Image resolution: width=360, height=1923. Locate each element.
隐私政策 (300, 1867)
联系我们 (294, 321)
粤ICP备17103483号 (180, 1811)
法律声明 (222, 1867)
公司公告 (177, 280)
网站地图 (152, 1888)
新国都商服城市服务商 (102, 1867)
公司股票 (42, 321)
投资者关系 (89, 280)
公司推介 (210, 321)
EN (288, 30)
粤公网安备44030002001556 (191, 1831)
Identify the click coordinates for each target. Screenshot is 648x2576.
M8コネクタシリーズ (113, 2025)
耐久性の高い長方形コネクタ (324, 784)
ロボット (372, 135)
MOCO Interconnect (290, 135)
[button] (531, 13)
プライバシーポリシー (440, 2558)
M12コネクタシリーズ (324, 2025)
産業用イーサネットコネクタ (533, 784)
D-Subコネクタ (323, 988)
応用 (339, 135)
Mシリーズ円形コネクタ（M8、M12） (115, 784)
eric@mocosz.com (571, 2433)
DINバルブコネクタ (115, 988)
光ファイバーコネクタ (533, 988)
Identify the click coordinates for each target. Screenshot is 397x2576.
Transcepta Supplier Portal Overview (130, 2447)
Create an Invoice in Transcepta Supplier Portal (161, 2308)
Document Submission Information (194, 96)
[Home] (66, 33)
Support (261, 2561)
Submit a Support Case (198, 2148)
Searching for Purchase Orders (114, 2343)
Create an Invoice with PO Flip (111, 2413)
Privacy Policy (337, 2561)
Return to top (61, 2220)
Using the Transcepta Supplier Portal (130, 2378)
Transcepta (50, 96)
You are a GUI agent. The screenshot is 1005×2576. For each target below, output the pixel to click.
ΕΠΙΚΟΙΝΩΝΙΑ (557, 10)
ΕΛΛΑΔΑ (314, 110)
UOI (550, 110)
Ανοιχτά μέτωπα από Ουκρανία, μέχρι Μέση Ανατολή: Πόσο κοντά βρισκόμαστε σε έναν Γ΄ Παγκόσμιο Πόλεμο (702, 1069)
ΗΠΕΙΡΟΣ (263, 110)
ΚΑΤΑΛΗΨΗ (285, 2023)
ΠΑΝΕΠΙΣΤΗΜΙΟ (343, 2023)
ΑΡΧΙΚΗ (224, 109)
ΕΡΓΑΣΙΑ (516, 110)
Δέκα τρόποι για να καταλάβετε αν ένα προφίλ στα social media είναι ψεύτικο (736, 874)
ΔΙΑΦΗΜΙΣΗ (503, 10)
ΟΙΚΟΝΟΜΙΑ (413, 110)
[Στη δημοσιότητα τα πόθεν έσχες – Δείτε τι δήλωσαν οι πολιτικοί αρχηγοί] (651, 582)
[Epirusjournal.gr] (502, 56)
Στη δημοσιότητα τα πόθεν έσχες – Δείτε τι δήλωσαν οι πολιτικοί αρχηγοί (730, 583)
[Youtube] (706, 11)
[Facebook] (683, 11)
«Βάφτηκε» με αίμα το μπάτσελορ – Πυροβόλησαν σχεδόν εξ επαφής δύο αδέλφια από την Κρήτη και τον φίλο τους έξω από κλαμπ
────────────────────────────────────────
> [WHAT THE EXERCISE ASKS]: Restate verbatim all lines from the start of the data through the line containing "Screenshot is 648x2576.", with both ends kept.

> [RESPONSE BELOW]:
Image resolution: width=360, height=1923. Locate each element.
隐私政策 (300, 1867)
联系我们 (294, 321)
粤ICP备17103483号 (180, 1811)
法律声明 (222, 1867)
公司公告 (177, 280)
网站地图 (152, 1888)
新国都商服城市服务商 (102, 1867)
公司股票 (42, 321)
投资者关系 (89, 280)
公司推介 (210, 321)
EN (288, 30)
粤公网安备44030002001556 (191, 1831)
Identify the click coordinates for each target. Screenshot is 648x2576.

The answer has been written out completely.